» **WHAT YOU SHOULD DO**
In the material below, the lines from the one containing "Open the file type filter dropdown" through the one containing "You are a computer-use" are to be given again exactly, ends included, and no others.
- - - - -
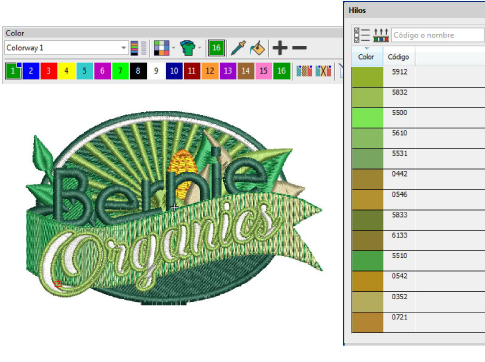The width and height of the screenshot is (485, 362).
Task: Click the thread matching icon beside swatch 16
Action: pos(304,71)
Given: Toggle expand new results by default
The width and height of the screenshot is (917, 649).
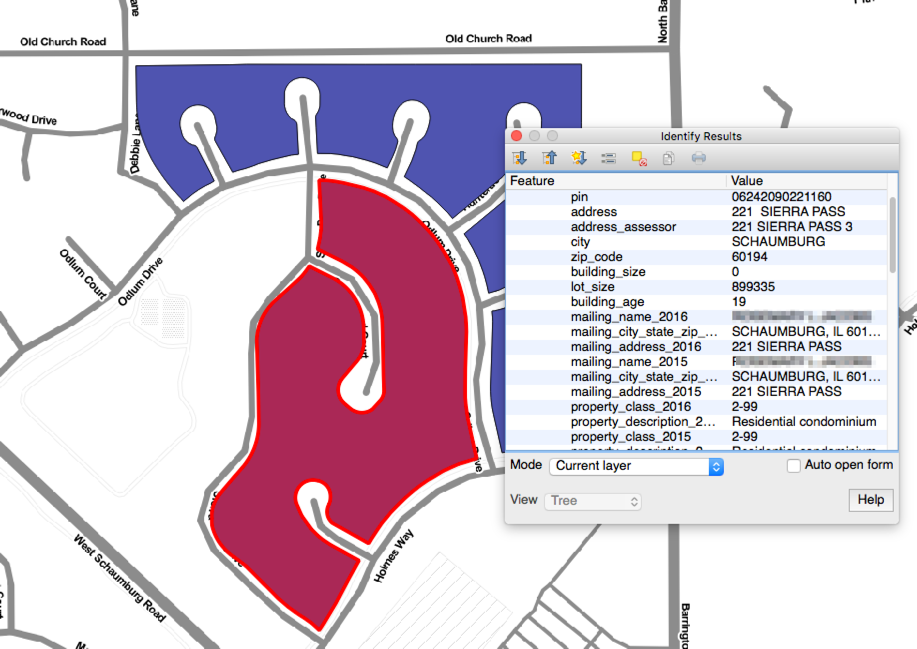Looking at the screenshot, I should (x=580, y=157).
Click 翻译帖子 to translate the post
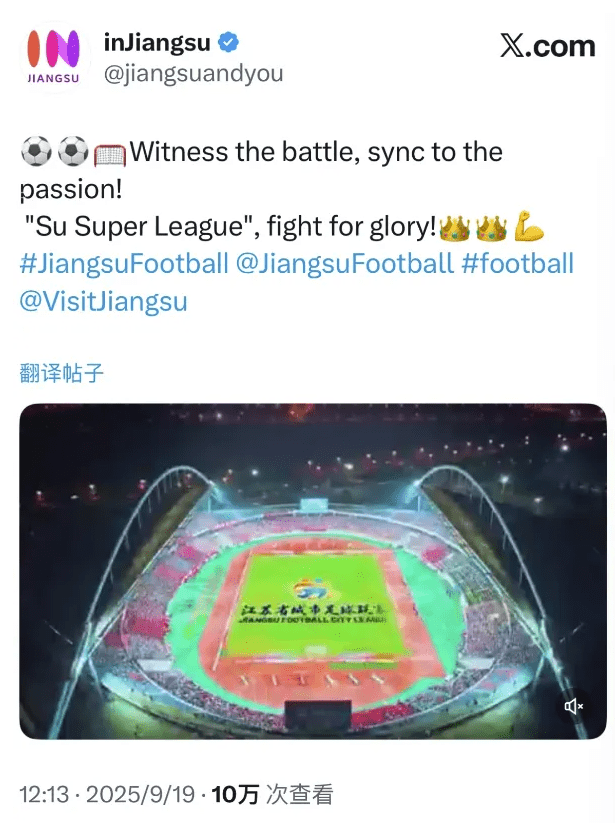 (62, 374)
- - - - -
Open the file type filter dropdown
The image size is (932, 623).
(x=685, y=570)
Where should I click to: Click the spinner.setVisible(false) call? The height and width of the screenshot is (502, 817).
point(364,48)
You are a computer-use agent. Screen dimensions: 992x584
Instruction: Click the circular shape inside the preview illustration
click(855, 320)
- - - - -
» **EXERCISE ANSWER**
Open the file type filter dropdown
The image size is (932, 623).
(x=685, y=570)
Where should I click to: Click the spinner.setVisible(false) call? The height and width of the screenshot is (502, 817).
point(364,48)
You are a computer-use agent. Screen dimensions: 992x584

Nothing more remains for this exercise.